Ever since taking LO off the bottle about a month ago, he seems like he doesnt get much to eat and is always crying because he is hungry. I don't think he is necessarily crying for the bottle itself but because he is hungry since he is used to drinking way more ounces of milk to compensate for what he is eating now. Right now he wakes up and I offer breakfast things like eggs, toast, muffins, the usual. He won't touch it. He will eat a few fruit loops and then I offer him the sippy which he drinks from just fine. He will drink a halfway decent amount from his sippy then throw it. Then for lunch, I am lucky if he will eat some crackers or cheese puff type things (the baby kind). I've offered any and everything time and time again. Again, few sips of milk from a sippy at this time. Then all through the day he is just crying and crying like he is hungry yet he won't eat anything!! He will eat fruit loops and chocolate pudding until his heart is content though but i feel like I can't just let him live off that 3 times a day. Last night I tried mashed potatos and he refused, then also some bits of meatloaf, again refused. So, I gave in and gave him some fruit loops and he ate them with a few sips from sippy then went to bed. Still will wake up crying (prob because he is hungry and he never did this before), and same thing in the mornings he wakes up extra early starving now. When he was getting a full belly with his bottle before he would sleep nearly 12-13 hours no problem and at least until 7am.
Would love to hear any similar experiences!!

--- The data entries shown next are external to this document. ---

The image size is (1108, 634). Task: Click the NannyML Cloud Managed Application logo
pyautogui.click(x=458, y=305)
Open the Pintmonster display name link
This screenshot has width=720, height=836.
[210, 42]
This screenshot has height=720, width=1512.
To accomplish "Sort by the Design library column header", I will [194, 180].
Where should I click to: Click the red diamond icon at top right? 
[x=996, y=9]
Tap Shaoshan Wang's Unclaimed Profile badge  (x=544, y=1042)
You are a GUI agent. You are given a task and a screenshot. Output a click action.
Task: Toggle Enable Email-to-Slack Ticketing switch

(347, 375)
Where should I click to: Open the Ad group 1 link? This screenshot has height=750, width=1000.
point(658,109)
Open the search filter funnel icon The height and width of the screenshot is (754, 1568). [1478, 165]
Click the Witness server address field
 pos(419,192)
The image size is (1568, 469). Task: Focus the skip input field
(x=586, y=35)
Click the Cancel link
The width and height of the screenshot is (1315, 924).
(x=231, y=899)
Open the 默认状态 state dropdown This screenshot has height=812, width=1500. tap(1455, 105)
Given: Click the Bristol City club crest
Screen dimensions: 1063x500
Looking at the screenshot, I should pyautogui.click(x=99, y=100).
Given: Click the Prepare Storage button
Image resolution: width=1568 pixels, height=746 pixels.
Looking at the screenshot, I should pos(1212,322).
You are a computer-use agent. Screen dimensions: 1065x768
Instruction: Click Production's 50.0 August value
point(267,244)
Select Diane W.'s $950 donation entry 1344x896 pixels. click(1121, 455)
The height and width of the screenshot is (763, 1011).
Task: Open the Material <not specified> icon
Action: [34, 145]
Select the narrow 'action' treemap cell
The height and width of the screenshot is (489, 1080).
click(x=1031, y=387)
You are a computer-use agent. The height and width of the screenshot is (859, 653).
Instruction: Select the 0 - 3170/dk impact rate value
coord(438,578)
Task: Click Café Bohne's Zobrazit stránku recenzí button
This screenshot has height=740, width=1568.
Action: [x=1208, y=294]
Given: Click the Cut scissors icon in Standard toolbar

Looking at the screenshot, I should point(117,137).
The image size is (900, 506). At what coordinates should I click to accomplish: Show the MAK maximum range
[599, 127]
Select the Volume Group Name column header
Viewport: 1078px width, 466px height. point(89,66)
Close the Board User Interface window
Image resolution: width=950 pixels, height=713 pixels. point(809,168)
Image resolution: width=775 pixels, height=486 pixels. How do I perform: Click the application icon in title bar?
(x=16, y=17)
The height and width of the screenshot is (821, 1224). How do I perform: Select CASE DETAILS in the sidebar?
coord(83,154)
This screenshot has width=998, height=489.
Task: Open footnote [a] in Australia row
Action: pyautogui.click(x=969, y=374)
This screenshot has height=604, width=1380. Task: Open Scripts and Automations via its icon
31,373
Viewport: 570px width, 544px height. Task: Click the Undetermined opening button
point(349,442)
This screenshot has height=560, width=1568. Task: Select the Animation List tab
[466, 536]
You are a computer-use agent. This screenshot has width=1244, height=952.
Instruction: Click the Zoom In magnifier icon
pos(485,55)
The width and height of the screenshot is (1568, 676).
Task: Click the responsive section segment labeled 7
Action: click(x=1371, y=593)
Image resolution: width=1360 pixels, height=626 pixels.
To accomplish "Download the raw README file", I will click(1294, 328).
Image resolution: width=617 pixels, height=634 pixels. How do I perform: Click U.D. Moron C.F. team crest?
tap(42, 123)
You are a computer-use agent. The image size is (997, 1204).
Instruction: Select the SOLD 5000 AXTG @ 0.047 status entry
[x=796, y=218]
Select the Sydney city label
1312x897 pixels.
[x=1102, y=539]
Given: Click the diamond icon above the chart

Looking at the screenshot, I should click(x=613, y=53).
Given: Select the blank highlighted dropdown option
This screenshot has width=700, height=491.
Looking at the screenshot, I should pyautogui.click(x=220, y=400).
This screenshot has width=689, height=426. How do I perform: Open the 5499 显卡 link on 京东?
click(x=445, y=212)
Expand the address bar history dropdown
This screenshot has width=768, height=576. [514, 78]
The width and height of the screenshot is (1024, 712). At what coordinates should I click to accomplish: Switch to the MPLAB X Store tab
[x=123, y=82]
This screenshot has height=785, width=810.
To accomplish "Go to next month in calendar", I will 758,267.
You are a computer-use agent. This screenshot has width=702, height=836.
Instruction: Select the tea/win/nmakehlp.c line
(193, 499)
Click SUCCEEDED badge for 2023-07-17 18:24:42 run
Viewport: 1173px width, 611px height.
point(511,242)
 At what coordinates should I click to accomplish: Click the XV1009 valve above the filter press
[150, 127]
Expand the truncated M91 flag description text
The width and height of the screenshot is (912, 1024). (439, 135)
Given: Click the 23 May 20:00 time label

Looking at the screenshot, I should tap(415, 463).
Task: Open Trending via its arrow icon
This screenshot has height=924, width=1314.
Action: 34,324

Re: 15 months - will literally only eat fruit loops and pudding
Emily 8.8.08
Madeline 1.2.11
William 8.5.12
DS (4.5 yrs) has always been very, very picky, almost to the point of Selective Eating Disorder. At age 1, I had to offer foods about 50 times before he tried them. For example, I served apple slices every day for lunch for almost 2 months straight, before he picked one up and tried it. Now that I have DD, I see what normal toddler feeding is like, and it is so different from DS.
I would also try food chaining. Offer foods that are similar to what he likes--other cereals, other flavors of pudding, Greek yogurt, custard. Serve his favorites alongside the new foods. Do not pressure or try to feed him. Let him feed himself.